Abstract

Control of interparticle interactions in terms of their direction and strength highly relies on the use of anisotropic ligand grafting on nanoparticle (NP) building blocks. We report a ligand deficiency exchange strategy to achieve site-specific polymer grafting of gold nanorods (AuNRs). Patchy AuNRs with controllable surface coverage can be obtained during ligand exchange with a hydrophobic polystyrene ligand and an amphiphilic surfactant while adjusting the ligand concentration (CPS) and solvent condition (Cwater in dimethylformamide). At a low grafting density of ≤0.08 chains/nm2, dumbbell-like AuNRs with two polymer domains capped at the two ends can be synthesized through surface dewetting with a high purity of >94%. These site-specifically-modified AuNRs exhibit great colloidal stability in aqueous solution. Dumbbell-like AuNRs can further undergo supracolloidal polymerization upon thermal annealing to form one-dimensional plasmon chains of AuNRs.
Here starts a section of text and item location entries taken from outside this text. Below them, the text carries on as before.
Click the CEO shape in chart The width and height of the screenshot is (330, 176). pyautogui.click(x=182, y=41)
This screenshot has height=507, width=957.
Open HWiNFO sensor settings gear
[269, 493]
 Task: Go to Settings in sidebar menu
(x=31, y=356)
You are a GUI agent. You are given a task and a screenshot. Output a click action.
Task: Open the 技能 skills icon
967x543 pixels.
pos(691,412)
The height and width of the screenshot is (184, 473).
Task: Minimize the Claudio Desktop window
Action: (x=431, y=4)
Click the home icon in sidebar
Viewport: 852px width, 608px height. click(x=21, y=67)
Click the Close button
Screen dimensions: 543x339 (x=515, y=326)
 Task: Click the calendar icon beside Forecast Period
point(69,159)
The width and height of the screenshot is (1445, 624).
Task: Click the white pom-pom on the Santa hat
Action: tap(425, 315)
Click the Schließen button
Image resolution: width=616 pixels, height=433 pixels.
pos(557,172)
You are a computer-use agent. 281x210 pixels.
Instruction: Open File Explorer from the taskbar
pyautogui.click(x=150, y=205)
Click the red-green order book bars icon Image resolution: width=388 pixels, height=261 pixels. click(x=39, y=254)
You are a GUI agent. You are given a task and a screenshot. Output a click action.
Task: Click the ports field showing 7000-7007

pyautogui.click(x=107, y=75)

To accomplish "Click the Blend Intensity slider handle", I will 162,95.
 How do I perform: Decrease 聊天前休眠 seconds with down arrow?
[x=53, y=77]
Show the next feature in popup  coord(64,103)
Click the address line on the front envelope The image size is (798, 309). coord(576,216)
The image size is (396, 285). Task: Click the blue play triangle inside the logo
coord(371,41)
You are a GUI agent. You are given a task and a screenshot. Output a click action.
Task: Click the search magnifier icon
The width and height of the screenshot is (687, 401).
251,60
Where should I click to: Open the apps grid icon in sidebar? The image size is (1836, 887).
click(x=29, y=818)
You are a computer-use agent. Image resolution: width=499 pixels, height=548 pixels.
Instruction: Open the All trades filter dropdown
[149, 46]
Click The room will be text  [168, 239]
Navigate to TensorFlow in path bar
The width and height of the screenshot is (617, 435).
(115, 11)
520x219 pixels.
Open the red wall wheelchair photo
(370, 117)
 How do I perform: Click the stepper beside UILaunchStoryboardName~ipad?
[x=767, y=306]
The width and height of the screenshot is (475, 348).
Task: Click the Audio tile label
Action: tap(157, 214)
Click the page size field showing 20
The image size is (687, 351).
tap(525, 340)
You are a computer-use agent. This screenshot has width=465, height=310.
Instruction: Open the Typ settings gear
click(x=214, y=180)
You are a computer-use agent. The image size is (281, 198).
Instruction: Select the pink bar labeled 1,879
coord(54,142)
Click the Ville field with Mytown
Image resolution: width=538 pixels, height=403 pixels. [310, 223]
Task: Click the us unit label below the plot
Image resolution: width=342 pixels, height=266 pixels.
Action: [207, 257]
Such supracolloidal polymerization follows the temperature-solvent superposition principle as revealed by kinetic studies. Using the copolymerization of two AuNRs with different aspect ratios, we demonstrate the design of chain architectures by varying the reactivity of nanorod building blocks. Our results provide insights into the postsynthetic design of anisotropic NPs that potentially serve as units for polymer-guided supracolloidal self-assembly.